1. Application Form for Company Filing signed by the legal representative (affixed with the official seal of the company);
2. The certificate of designated representative or authorized agent signed by the company (official seal of the company) and a copy of the identity certificate of designated representative or authorized agent; The handling matters, authority and authorization period of the designated representative or entrusted agent shall be indicated;
3. Resolutions and decisions to amend the Articles of Association; A limited liability company submits a resolution of shareholders' meeting signed by shareholders representing more than two thirds of the voting rights; A joint stock limited company shall submit the minutes of the shareholders' meeting signed by the presiding officer and the directors present at the meeting; A one-person limited liability company submits a written decision signed by shareholders. The approval documents submitted by the wholly state-owned company to the State Council, the local people's government or the state-owned assets supervision and administration institution of the people's government at the corresponding level authorized by it;
4. Revised articles of association or amendments to articles of association (signed by the legal representative of the company and stamped with the official seal of the company) (signed by all shareholders);
5. If laws, administrative regulations and the State Council decisions stipulate that amendments to the Articles of Association must be approved, a copy of the relevant approval documents or licenses shall be submitted; Any amendment to the articles of association of a wholly state-owned company must be approved by the state-owned assets supervision and administration institution;
6. A copy of the company's business license.

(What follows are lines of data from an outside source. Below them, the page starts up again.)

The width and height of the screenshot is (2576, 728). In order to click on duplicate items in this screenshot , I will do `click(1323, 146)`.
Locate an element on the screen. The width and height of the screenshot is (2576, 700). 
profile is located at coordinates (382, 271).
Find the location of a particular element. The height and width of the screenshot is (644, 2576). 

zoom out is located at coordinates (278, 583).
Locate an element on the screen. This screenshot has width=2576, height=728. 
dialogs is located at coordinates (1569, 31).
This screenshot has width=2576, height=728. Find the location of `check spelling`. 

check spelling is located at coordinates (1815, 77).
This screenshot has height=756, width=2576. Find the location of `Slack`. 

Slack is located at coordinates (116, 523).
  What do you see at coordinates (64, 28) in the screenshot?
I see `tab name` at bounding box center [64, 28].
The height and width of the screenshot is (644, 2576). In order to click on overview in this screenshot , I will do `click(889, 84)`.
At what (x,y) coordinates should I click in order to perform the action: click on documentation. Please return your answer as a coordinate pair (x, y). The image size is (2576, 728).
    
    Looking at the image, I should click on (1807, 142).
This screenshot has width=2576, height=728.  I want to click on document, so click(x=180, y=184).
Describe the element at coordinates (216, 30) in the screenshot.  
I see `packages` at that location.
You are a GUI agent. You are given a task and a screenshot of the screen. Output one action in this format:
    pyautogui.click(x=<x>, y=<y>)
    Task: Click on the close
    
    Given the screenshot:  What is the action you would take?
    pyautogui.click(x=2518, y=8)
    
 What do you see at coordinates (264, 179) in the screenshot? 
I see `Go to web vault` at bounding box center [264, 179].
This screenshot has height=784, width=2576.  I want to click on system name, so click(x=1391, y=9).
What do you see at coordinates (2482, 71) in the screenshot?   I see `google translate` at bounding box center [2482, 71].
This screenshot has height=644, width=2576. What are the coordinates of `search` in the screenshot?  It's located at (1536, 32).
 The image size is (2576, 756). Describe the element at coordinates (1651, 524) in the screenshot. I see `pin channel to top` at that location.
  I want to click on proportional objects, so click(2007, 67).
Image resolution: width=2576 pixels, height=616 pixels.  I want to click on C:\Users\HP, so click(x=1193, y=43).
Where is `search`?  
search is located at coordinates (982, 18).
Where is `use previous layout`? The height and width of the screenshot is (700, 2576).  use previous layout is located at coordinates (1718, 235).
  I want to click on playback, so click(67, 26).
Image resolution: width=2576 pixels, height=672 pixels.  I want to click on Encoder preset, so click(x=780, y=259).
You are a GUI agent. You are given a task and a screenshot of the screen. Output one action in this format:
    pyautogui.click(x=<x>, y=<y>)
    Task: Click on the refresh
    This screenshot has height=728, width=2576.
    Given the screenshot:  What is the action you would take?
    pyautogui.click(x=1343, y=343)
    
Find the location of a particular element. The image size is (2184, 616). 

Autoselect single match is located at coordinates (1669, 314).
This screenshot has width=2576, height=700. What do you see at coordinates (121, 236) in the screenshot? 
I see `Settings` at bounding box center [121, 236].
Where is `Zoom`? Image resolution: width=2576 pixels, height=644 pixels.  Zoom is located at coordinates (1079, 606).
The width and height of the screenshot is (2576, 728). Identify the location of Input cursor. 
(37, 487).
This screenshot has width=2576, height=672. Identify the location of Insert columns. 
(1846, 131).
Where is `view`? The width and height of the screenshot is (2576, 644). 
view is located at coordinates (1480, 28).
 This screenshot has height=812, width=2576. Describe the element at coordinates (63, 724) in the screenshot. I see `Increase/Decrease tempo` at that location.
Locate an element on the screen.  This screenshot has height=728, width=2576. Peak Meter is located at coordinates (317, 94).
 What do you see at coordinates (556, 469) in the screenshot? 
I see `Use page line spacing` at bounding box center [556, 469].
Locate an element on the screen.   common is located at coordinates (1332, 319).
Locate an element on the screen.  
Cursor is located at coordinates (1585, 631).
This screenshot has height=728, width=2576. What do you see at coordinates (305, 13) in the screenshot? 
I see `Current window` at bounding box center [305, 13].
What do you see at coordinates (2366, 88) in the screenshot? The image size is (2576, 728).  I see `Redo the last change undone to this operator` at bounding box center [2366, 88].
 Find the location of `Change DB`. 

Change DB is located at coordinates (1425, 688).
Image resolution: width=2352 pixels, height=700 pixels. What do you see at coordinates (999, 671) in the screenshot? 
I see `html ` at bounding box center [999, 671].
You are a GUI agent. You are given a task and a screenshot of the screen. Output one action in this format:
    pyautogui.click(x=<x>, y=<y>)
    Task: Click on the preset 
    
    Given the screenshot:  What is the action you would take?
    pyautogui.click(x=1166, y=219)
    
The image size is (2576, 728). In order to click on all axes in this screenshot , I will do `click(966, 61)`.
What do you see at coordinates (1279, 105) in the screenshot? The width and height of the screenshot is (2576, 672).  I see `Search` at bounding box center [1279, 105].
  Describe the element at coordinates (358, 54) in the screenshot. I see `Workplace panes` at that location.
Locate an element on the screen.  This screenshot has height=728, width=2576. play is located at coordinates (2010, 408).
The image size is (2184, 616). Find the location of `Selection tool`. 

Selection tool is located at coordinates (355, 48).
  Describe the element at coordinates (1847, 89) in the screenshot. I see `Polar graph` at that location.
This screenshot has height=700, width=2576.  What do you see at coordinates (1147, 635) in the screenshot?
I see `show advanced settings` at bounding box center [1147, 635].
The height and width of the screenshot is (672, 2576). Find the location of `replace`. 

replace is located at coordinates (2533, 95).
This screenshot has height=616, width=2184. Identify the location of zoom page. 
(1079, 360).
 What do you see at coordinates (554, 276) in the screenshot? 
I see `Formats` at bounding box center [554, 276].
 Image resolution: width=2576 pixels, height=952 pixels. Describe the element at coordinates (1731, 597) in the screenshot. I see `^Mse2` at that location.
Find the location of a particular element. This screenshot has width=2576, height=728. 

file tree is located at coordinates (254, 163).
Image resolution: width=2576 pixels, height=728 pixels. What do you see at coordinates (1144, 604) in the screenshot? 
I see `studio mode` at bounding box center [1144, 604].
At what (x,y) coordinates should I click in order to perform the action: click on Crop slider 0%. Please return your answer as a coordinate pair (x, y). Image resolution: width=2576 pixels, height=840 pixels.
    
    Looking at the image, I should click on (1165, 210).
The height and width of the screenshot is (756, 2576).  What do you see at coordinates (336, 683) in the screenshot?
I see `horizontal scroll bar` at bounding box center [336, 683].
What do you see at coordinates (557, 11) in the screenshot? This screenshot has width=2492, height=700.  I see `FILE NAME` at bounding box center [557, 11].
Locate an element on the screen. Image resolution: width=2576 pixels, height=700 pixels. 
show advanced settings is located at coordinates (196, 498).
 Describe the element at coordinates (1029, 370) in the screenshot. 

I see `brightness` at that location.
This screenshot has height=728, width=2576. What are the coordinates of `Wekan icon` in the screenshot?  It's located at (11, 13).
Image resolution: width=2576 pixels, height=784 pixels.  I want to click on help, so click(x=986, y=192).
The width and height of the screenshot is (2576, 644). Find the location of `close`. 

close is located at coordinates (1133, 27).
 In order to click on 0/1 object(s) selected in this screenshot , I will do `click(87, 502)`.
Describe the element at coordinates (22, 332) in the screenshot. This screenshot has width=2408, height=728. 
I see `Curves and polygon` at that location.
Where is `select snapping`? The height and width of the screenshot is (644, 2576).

Second, the role of the articles of association
1. The most important conditions and documents for establishing a company
The establishment procedure of a company begins with the conclusion of the articles of association and ends with the registration of establishment. China's "Company Law" clearly stipulates that the establishment of articles of association is one of the conditions for the establishment of a company. The examination and approval authority and the registration authority shall examine the articles of association of the company and decide whether to approve or register. The company has no articles of association and cannot be approved for registration.
2. The Articles of Association is the basic legal document to determine the relationship between rights and obligations of the company.
Once the Articles of Association are approved by the relevant departments and approved by the company registration authority, they will become legally effective to the outside world. The company enjoys various rights and undertakes various obligations in accordance with the articles of association, and the behaviors that conform to the articles of association are protected by the state laws; In violation of the articles of association, the relevant authorities have the right to intervene and punish.
3. The basic legal basis of the company's foreign business dealings.
Because the articles of association stipulate the principles and detailed rules of the company's organization and activities, including business objectives, property status, rights and obligations, etc. It provides conditions and credit basis for investors, creditors and third parties to conduct economic exchanges with the company. Anyone who is associated with the company's economy according to the company's articles of association can be effectively protected according to law.
4. The articles of association are the autonomy norms of the company.
As the company's autonomy criterion, the Articles of Association is determined by the following contents. First, the articles of association, as a code of conduct, are not formulated by the state, but by the shareholders of the company according to the company law. The Company Law is the basis for formulating the Articles of Association. Because the company law can only stipulate the universality of companies, it is impossible to take into account the particularity of each company. The articles of association formulated by each company according to the Company Law can reflect the company's personality and provide the company with a code of conduct. Second, the company's articles of association is a code of conduct outside the law, which is implemented by the company itself and does not need state coercion to ensure its implementation. In case of violation of the Articles of Association, as long as it does not violate laws and regulations, it shall be resolved by the company itself. Third, the articles of association, as the code of conduct within the company, only have the effect of the company and relevant parties, but have no universal effect.
In view of the above functions of the articles of association, it is necessary to strengthen the legal effect of the articles of association. This is not only the need of company activities, but also the need of the healthy development of market economy. The articles of association, like the company law, bear the responsibility of adjusting the company's activities. This requires that the shareholders and promoters of the company must be considerate and clearly defined when formulating the articles of association, and cannot make various understandings. The company registration authority must strictly control the articles of association of the company, supervise the establishment of the company from the perspective of state management, and ensure the normal operation of the company after its establishment.
Three. How to amend the articles of association
In any of the following circumstances, the company shall amend the Articles of Association:
1. After the Company Law or relevant laws and administrative regulations are revised, the matters stipulated in the Articles of Association conflict with the provisions of the revised laws and administrative regulations;
2. The company's situation changes, which is inconsistent with the matters recorded in the articles of association;
3. The shareholders' meeting decided to amend the Articles of Association.